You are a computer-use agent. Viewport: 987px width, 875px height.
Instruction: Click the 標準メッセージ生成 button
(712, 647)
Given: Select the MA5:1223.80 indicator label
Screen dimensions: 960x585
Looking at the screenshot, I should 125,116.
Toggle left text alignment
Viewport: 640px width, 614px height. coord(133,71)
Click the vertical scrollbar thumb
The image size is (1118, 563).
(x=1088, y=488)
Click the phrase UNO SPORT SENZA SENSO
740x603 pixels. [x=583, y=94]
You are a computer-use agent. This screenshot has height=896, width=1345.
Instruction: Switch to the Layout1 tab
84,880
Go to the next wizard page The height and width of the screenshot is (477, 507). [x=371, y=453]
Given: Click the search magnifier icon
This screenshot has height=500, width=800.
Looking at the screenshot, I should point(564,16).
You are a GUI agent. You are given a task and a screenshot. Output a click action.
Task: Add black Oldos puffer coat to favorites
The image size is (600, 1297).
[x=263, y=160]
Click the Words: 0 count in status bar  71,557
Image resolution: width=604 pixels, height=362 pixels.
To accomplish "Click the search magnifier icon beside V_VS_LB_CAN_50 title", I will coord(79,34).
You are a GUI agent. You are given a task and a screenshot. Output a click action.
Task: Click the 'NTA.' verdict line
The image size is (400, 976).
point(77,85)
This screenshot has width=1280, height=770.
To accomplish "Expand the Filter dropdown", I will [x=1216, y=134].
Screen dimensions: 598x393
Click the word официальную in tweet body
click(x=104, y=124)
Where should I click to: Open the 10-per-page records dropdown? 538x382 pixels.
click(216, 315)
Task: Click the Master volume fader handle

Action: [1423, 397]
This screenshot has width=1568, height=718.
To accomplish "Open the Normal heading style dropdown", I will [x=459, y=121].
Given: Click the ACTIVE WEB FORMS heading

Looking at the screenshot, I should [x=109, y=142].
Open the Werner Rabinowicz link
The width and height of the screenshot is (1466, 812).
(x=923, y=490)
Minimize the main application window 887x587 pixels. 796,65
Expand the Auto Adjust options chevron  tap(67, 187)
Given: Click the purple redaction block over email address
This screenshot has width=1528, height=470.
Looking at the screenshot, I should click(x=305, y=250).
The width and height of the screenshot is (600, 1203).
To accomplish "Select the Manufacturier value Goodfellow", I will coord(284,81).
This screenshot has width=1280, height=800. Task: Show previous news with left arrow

□ □ □ □ □

## WHAT THIS TASK INVOLVES:
Look over the listing. Pull out every line with the string "icon" in it.

## SOLUTION FOR THIS TASK:
Given: Click the search magnifier icon
To accomplish "Click the search magnifier icon beside V_VS_LB_CAN_50 title", I will coord(79,34).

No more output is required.